Ablation basically is a type of cardiac catheterization procedure where catheters are inserted into the heart and abnormal conductive tissue is ablated (cauterized/burned) so the rhythm can no longer occur.

In my particular case, I have a few things going on. I have a SINUS tachycardia due to POTS and also had a PSVT (specifically an atrial tachycardia). I didnt have my sinus node ablated, but had an atrial tachycardia ablated (abnormal tissue in the atria.

PSVT's is not a POTS rhythm. SINUS TACHYCARDIA IS a pots rhythm. PSVT's are very different from sinus tachycardia (thus POTS and/or IST) in that the mechanism of action AND cause is very different.

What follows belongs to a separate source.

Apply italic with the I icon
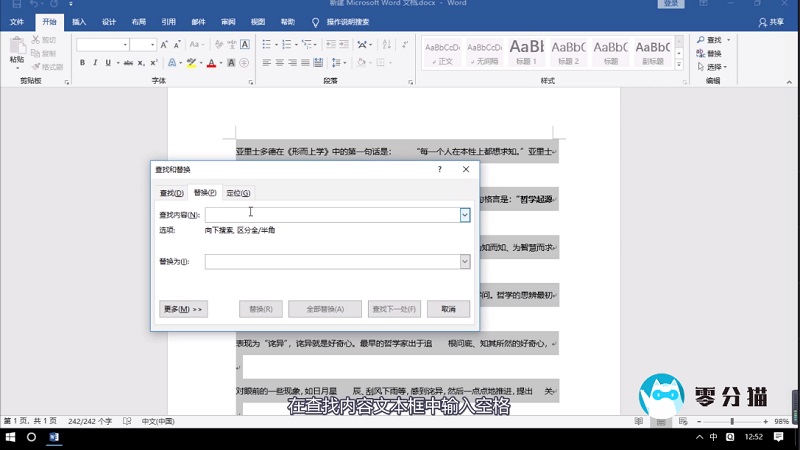The height and width of the screenshot is (450, 800). 96,63
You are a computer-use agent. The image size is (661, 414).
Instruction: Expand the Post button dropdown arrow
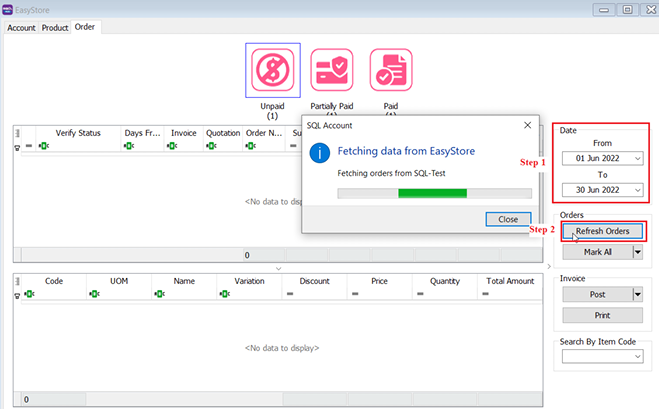[637, 294]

PSVT's are mainly caused from tissue/cells that have abnormal conducting capabilities that occur outside the normal electrical/conductive pathways of the heart. the sinus node is the pacemaker of the heart and IS part of the normal electrical conductive pathway of the heart, thus, a sinus tachycardia is a variant of normal because the rhythm is originating from within the normal electrical pathway of the heart.

Sinus tachycardia causes, unlike PSVTs which occur from abnormal conductive tissue/extra electrical pathways/etc) is triggered from many things -- fever, anxiety, medications, caffeine, autonomic dysfunction, exercise). A PSVT (such as an atrial tachycardia like what I had) arises from outside the normal electrical pathway of the heart so ablating this does not cause disruption of any autonomic innervation (thus cant make pots worse).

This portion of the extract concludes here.